Deixar morrer para manter a economia: necropolítica e pandemia

José Isaías Venera, Eduardo Silva, José Roberto Severino, Jorge Felipe Henríquez Chamorro

Resumo


Este artigo é resultado de uma pesquisa em andamento, de natureza qualitativa, que tem como objetivo analisar os discursos do presidente da república, Jair Messias Bolsonaro (sem partido), em suas lives semanais, tendo como recorte desde o primeiro vídeo, de 27 de fevereiro de 2020, após o primeiro caso de Covid-19 no Brasil, em 26 de fevereiro de 2020, até o último do primeiro semestre, em 25 de junho de 2020. No centro da análise, estão as relações das falas do presidente com a desinformação, aproximando as práticas discursivas da necropolítica, conceito desenvolvido pelo filósofo camaronês Achille Mbembe. Ao todo, foram 15 lives analisadas com foco na pandemia e na nomeação, pelo presidente, de fake news às críticas recebidas pelos órgãos de imprensa.
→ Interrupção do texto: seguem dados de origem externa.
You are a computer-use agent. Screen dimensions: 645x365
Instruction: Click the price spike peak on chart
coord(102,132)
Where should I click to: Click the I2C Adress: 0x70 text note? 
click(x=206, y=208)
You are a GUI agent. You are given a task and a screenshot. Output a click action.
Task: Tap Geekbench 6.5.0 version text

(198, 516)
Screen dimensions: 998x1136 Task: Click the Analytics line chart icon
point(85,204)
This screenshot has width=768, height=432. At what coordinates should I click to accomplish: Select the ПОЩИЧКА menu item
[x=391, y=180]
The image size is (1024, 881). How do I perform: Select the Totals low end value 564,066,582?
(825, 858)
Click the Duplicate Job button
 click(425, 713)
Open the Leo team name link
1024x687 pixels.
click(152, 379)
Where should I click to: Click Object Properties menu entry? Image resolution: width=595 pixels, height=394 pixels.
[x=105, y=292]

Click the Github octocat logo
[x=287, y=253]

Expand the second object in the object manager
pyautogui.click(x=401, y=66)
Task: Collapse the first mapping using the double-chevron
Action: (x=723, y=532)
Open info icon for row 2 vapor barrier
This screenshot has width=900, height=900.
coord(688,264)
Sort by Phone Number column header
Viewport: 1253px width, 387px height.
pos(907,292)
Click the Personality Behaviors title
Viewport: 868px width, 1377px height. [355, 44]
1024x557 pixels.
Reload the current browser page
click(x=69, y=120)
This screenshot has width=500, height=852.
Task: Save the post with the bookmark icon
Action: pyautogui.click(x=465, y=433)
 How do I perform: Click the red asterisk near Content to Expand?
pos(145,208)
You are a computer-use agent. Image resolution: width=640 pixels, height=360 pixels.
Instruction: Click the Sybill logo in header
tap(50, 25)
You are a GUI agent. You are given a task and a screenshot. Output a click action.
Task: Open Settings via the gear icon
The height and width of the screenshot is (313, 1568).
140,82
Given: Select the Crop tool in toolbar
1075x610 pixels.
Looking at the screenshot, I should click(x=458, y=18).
Com a pesquisa, considera-se que o presidente usa a expressão fake news para desqualificar as críticas recebidas, ao passo que produz sistematicamente desinformação para minimizar a pandemia. Sua posição discursiva faz com que os trabalhadores, aqueles que contribuem com a produção, sejam incluídos no devir negro, ou seja, na produção e naturalização da morte que poderia ser evitada.